Throughout his career, Blackburn continued his university studies. He graduated from the Open University, a university that specialises in part-time distance learning, with a Bachelor of Arts (BA) degree in 1988 and a Bachelor of Science (BSc) degree in 2004.

Ordained ministry
Blackburn was ordained in the Church in Wales as a deacon in 1971 and as a priest in 1972. From 1971 to 1976, he served his curacy at St Mary's Church, Risca in the Diocese of Monmouth. On 18 May 1973, he was commissioned into the Royal Army Chaplains' Department (RAChD), Territorial and Army Volunteer Reserve, as a Chaplain to the Forces 4th Class (equivalent in rank to captain); this meant that he served as a part-time military chaplain in addition to his parish ministry.

On 30 January 1976, Blackburn was granted a short service commission in the British Army thereby beginning his service as a full-time military chaplain. On 30 January 1981, he transferred to a regular commission. He was promoted to Chaplain to the Forces 3rd Class (equivalent in rank to major) on 30 January 1982, and to Chaplain to the Forces 2nd Class on 1 January 1990 (equivalent in rank to lieutenant colonel).

On 10 May 1999, Blackburn was appointed Deputy Chaplain General and promoted to brigadier. As the most senior Anglican chaplain in the RAChD, he was appointed the Archdeacon for the Army in 1999. On 13 May 2000, he was appointed Chaplain General and promoted to major general. He retired from the British Army on 30 July 2004.

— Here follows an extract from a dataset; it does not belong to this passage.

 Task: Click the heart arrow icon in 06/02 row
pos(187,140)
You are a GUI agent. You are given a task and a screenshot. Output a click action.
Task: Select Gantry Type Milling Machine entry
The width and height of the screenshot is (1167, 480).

After leaving the military, Blackburn returned to the Diocese of Monmouth. From 2004 to 2013, he was Vicar of St Mary's Church, Risca; this was the same parish where he had served his curacy three decades earlier. He retired from full-time ministry on 15 July 2013. Since 2014, he held permission to officiate in the Diocese of Swansea and Brecon.

Personal life
In 1970, Blackburn married Anne Elisabeth Woodcock. Together they have two daughters.

Blackburn died on 1 October 2021, aged 73.

Honours
On 30 September 1996, Blackburn was appointed an Honorary Chaplain to the Queen (QHC). In the 2004 New Year Honours, he was appointed Companion of the Order of the Bath (CB).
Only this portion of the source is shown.